TEXT SECTION

Most nodes declare it. Derived nodes get one auto-assigned
({ref}`see below <gep-10-auto>`); the framework-injected date nodes get theirs from the
framework (`policy_year` is in years, etc.). So `UNSET_UNIT` has a single meaning — *no
declaration was made* — which the mandatory-units check always reports as an error, with
no second "legitimately blank" reading to disambiguate.

Beyond the core enumeration, the full vocabulary adds one set of **concrete currency
tokens** per registered currency ({ref}`see Currency <gep-10-currency>`); the
currency-dimensioned rows of the table above are the *agnostic* tokens. The core
enumeration lives in `ttsim`, is shared by all downstream packages, and grows only by an
upstream PR; each package's params JSON schema stays statically enumerable, listing the
core tokens plus its own currency tokens.

### pint runs at build time only

The foundational constraint is that pint never wraps a live array. A `pint.Quantity` is
not a JAX pytree and does not trace under `jit`; wrapping runtime columns would fight
both JAX and the GEP-9 `FloatColumn` vocabulary. Instead, pint is used in two build-time
roles:

- to compute conversion **factors** (time and currency), which are baked into the
  compiled workers as plain numeric constants; and
- to run the **dry-run** dimensionality check on representative `Quantity`s.

DATA RECORDS
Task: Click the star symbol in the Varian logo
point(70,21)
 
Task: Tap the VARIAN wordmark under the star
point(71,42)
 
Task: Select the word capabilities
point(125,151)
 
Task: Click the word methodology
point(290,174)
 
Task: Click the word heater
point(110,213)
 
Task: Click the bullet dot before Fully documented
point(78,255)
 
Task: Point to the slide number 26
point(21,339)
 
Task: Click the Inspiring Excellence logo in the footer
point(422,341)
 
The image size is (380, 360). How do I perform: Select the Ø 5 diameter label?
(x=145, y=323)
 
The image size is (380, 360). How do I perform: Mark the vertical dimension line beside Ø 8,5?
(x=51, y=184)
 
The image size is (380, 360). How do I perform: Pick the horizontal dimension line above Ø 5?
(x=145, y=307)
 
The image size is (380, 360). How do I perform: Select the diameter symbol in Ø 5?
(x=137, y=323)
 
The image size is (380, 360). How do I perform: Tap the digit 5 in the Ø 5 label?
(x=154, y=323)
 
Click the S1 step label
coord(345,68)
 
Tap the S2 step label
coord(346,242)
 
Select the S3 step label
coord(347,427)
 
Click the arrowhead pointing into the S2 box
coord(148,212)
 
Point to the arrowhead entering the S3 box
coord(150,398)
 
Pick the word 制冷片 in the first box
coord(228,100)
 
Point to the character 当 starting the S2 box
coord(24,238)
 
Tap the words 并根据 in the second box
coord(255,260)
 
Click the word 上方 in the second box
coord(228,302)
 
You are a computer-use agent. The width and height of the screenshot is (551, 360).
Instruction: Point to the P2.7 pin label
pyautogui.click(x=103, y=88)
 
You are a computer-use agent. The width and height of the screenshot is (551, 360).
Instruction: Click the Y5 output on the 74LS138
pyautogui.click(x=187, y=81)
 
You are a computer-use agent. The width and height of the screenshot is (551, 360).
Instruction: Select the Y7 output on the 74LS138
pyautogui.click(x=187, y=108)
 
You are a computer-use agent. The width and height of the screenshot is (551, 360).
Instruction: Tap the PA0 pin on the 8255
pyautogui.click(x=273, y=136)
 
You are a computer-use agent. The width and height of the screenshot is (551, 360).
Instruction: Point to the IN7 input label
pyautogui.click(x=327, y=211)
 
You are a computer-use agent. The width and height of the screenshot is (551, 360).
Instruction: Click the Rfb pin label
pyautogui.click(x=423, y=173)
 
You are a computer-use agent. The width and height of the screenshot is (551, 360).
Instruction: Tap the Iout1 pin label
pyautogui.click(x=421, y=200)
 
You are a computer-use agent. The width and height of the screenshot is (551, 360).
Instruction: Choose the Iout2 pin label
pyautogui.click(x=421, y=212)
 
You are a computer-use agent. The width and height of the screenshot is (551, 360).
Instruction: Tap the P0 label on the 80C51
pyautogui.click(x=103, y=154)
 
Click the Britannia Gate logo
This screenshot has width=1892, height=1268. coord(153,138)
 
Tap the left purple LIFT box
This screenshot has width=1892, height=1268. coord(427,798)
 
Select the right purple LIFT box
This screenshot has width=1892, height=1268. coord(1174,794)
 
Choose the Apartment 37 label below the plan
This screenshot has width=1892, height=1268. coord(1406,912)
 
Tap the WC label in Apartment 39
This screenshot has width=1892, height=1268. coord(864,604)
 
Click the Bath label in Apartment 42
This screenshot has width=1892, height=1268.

WHAT IS REQUIRED
Could you write out, word for word, the part of the text on units and pint that opens with the words containing "Beyond the core" and closes with "own currency tokens."?

FINAL ANSWER
Beyond the core enumeration, the full vocabulary adds one set of **concrete currency
tokens** per registered currency ({ref}`see Currency <gep-10-currency>`); the
currency-dimensioned rows of the table above are the *agnostic* tokens. The core
enumeration lives in `ttsim`, is shared by all downstream packages, and grows only by an
upstream PR; each package's params JSON schema stays statically enumerable, listing the
core tokens plus its own currency tokens.